A Fargues, une vaste allée de pins parasols conduit au château de Fargues et au domicile d’Alexandre de Lur Saluces. Il reçoit des amis. Le champagne Dom Pérignon 1996 que j’avais, avec quelques grands sommeliers et experts, participé à couronner lors d’une confrontation de très grands champagnes (bulletin 121) a encore plus de charme. C’est un champagne de plaisir, goûteux, au léger fumé. Très agréable.
Nous passons à table et sur un délicieux homard, Fargues 1999 est un bel accompagnement car la sauce lui va bien. Rond, juteux, sans grande longueur du fait des légères épices de la sauce, il est tout à son aise. Alexandre demande à son maître d’hôtel fidèle si l’on a prévu un bouillon, sas indispensable pour passer du liquoreux d’entrée au rouge qui le suit, mais celui-ci tout ennuyé lui avoua qu’il ne l’avait pas prévu. Ce ne fut pas gênant. Je cite ce souvenir pour que l’on n’oublie pas combien le bouillon aide à démarrer un repas par un sauternes.
Je venais il y a seulement trois jours de goûter Talbot 1993. Là, c’est Talbot 1994 qui se présente. C’est un vin de belle qualité, mais qui me donne peu de sensations. Le Yquem 1990 nous élève à d’autres hauteurs. Son nez est magistral. D’une complexité et d’un envoûtement rares. C’est le nez qui me chavire le plus même si la bouche est belle. Lorsque je dis que je le trouve le plus léger de la trilogie (88-89-90), Alexandre me regarde curieusement. Voulait-il me taquiner ? Il faudra que je revisite ces trois mythes. Mais je suis persuadé que le 1988 est de loin le plus puissant, suivi du 1989 et ce 1990 est plus perceptible par son extrême élégance. Un roquefort un peu fort lui allait bien ainsi que de divines mangues au coulis un peu sucré.
Malgré l’imprégnation en bouche du Yquem 1990 qu’il faudrait garder longtemps, je ne peux résister à un cognac Paradis de Hennessy, agréable compagnon de belles discussions avec les amis du Comte, lors d’une des plus belles et longues soirées de juin.

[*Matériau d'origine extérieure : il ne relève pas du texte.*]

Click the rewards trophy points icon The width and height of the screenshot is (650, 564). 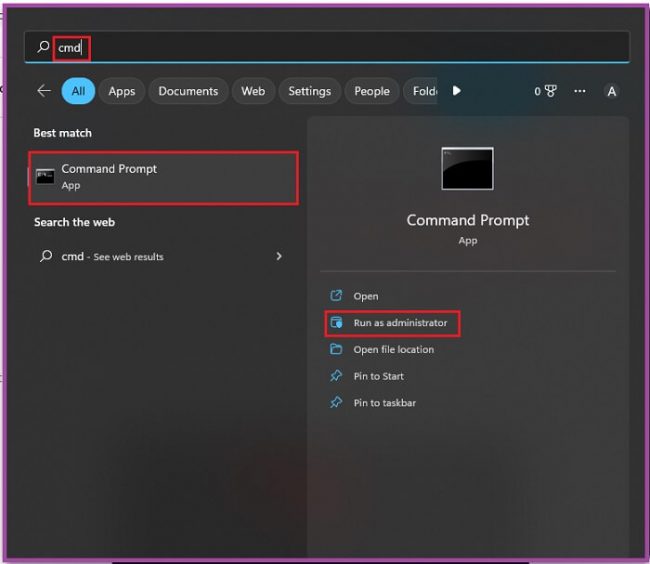[549, 91]
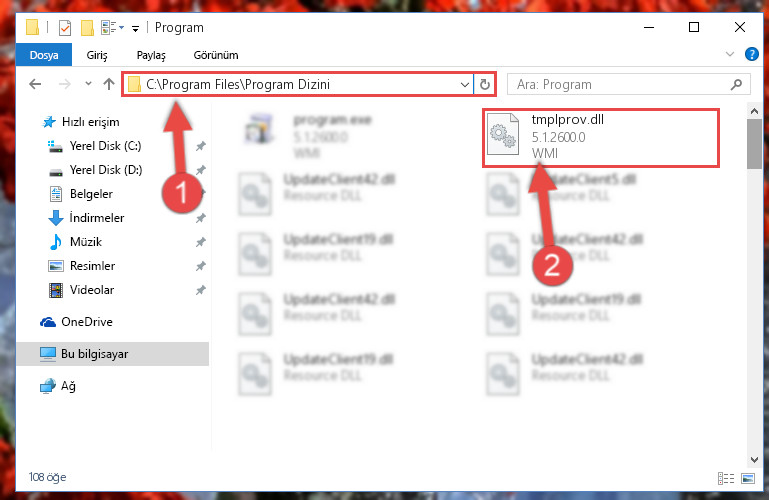Click the New folder quick access icon

pyautogui.click(x=87, y=28)
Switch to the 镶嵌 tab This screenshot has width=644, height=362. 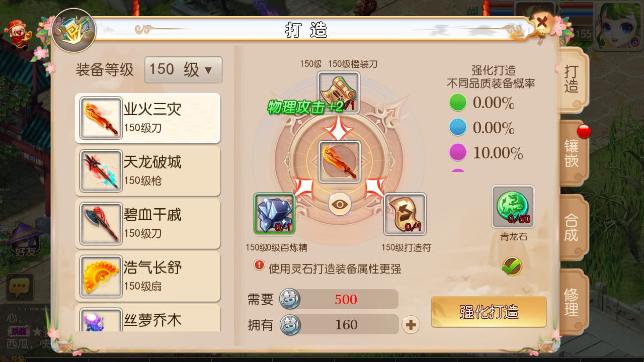572,153
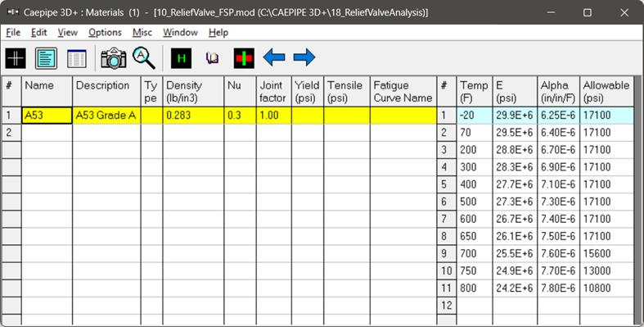Go to previous list with left arrow

pos(274,57)
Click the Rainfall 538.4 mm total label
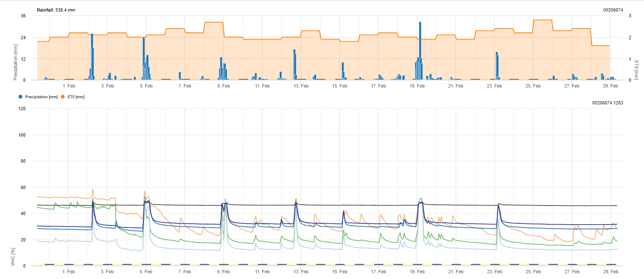 (x=56, y=10)
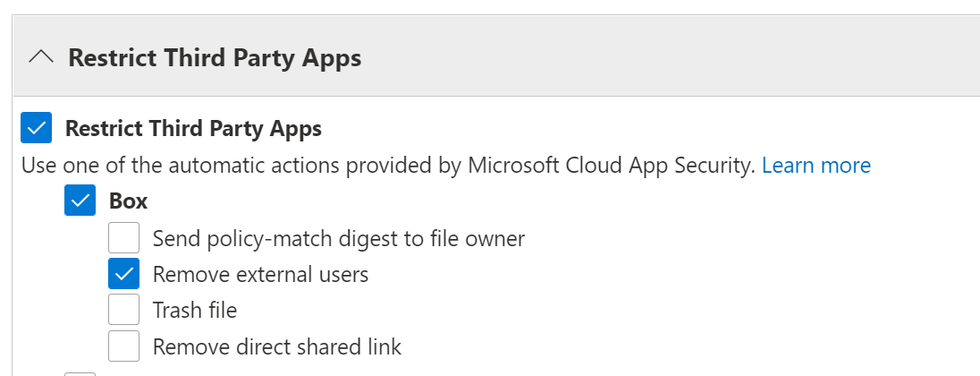Uncheck the Box checkbox
This screenshot has width=980, height=376.
coord(80,201)
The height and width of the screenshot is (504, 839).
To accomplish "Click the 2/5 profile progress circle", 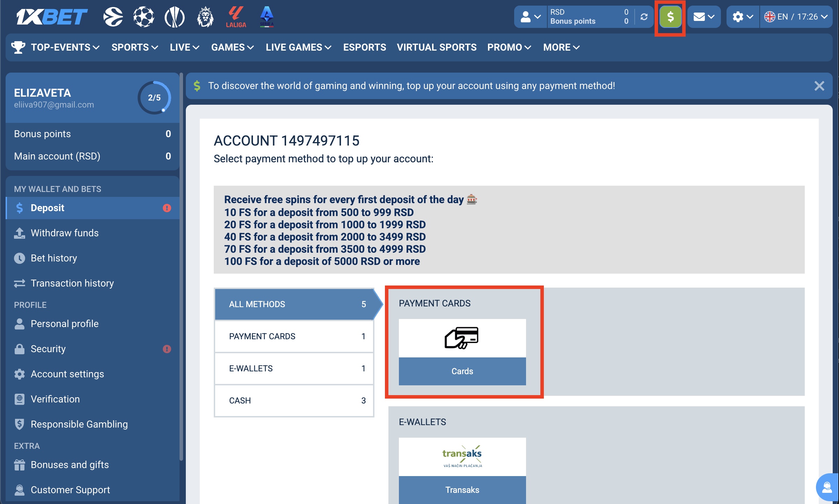I will [154, 98].
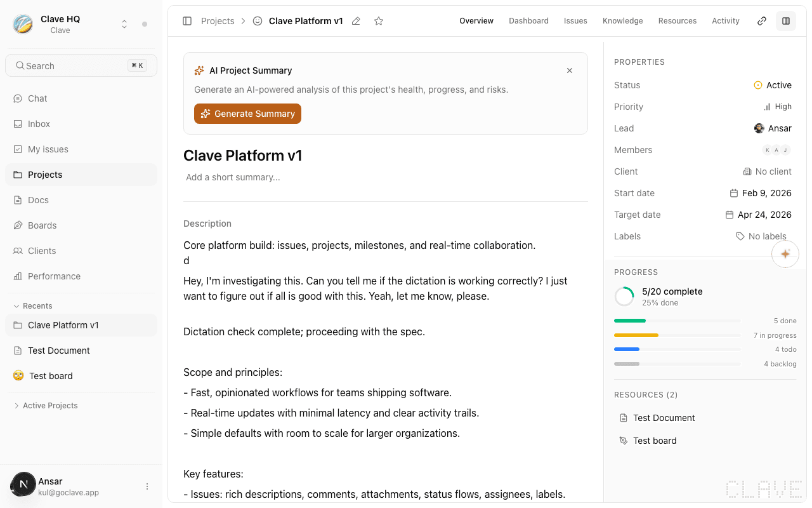This screenshot has width=812, height=508.
Task: Expand the workspace switcher for Clave HQ
Action: 124,23
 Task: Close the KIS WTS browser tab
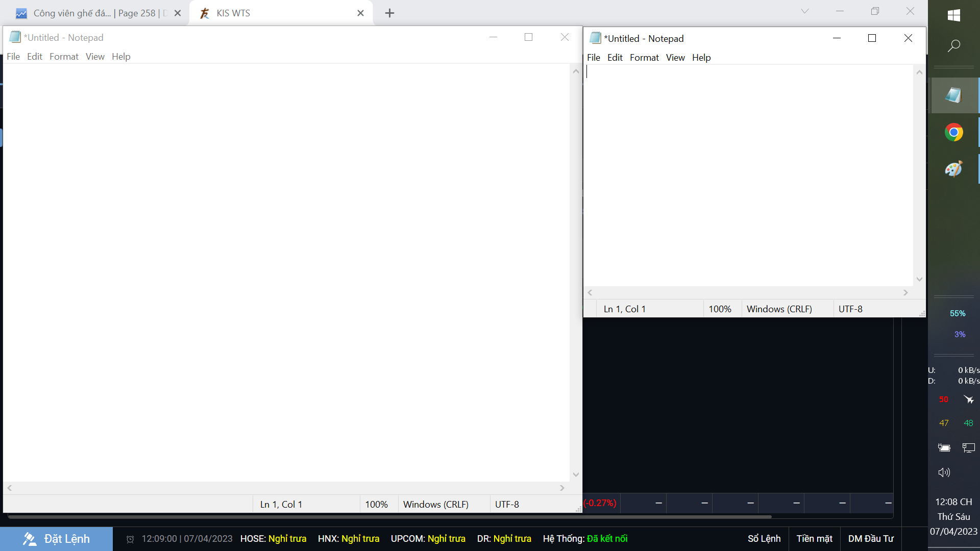click(360, 13)
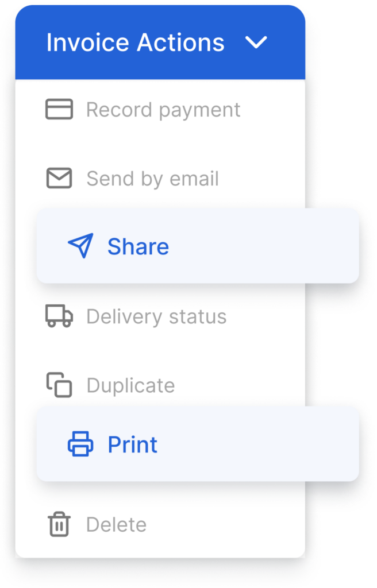Select the Print text label
This screenshot has width=377, height=588.
(x=133, y=445)
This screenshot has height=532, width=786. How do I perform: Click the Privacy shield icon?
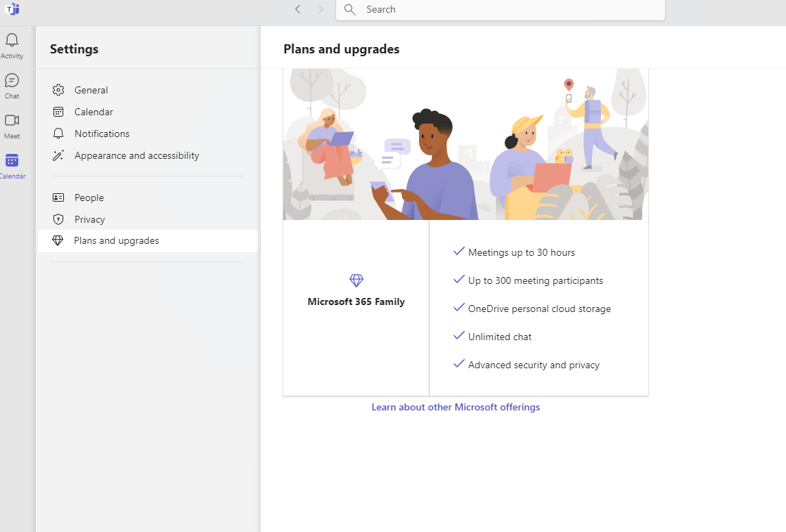58,219
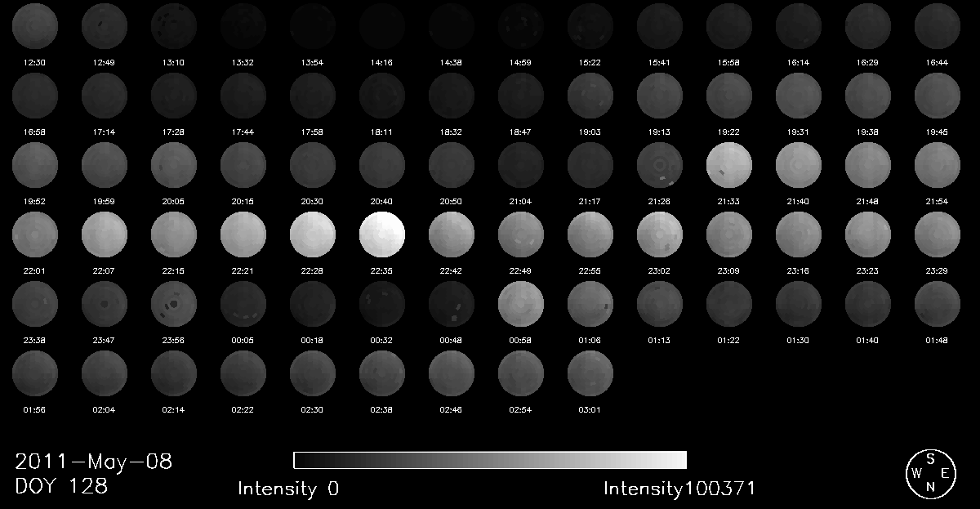Image resolution: width=980 pixels, height=509 pixels.
Task: Click the Intensity 0 scale label
Action: pos(288,489)
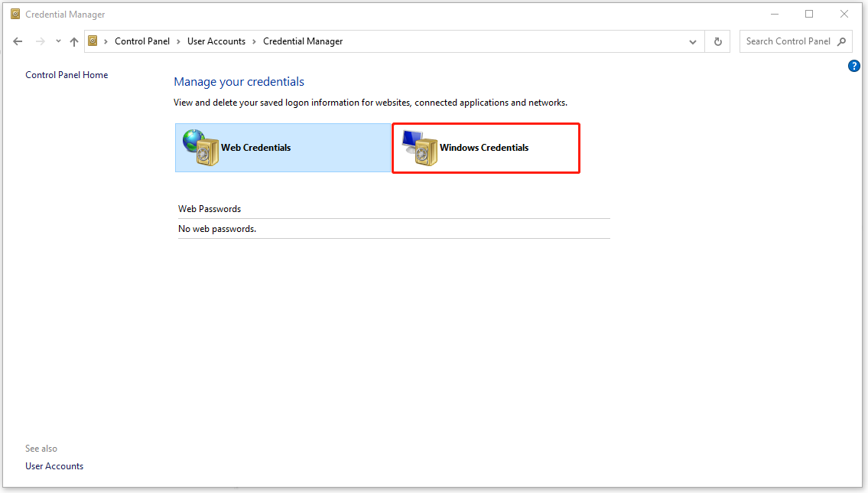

je suis membre d’un jury de soutenance de thèse mercredi, 15 juin 2005

L’institut supérieur de marketing du luxe me demande d’être examinateur d’une thèse sur les appellations AOC face à la concurrence des vins du monde. C’est amusant puisque le paragraphe ci-dessus de ce bulletin a été écrit avant que l’on ne m’appelle. Comment vais-je réagir devant une étudiante ? Et quelles sont mes idées ? Je retrouve un joyeux jury composé d’amis, Alain Senderens avec qui nous discutons naturellement de ses étoiles, Jean Castarède, grand producteur d’armagnac, Nicolas de Rabaudy, écrivain, deux enseignants et moi. Nous avons tant à nous dire que la jeune étudiante dégourdie a du mal à placer un mot. Notre consensus est évident sur la nécessité de s’appuyer sur notre force fondamentale, le terroir et la qualité, et de développer un marketing actif. La thésarde sera reçue. Nous aurons discuté entre amis de joyeuse façon.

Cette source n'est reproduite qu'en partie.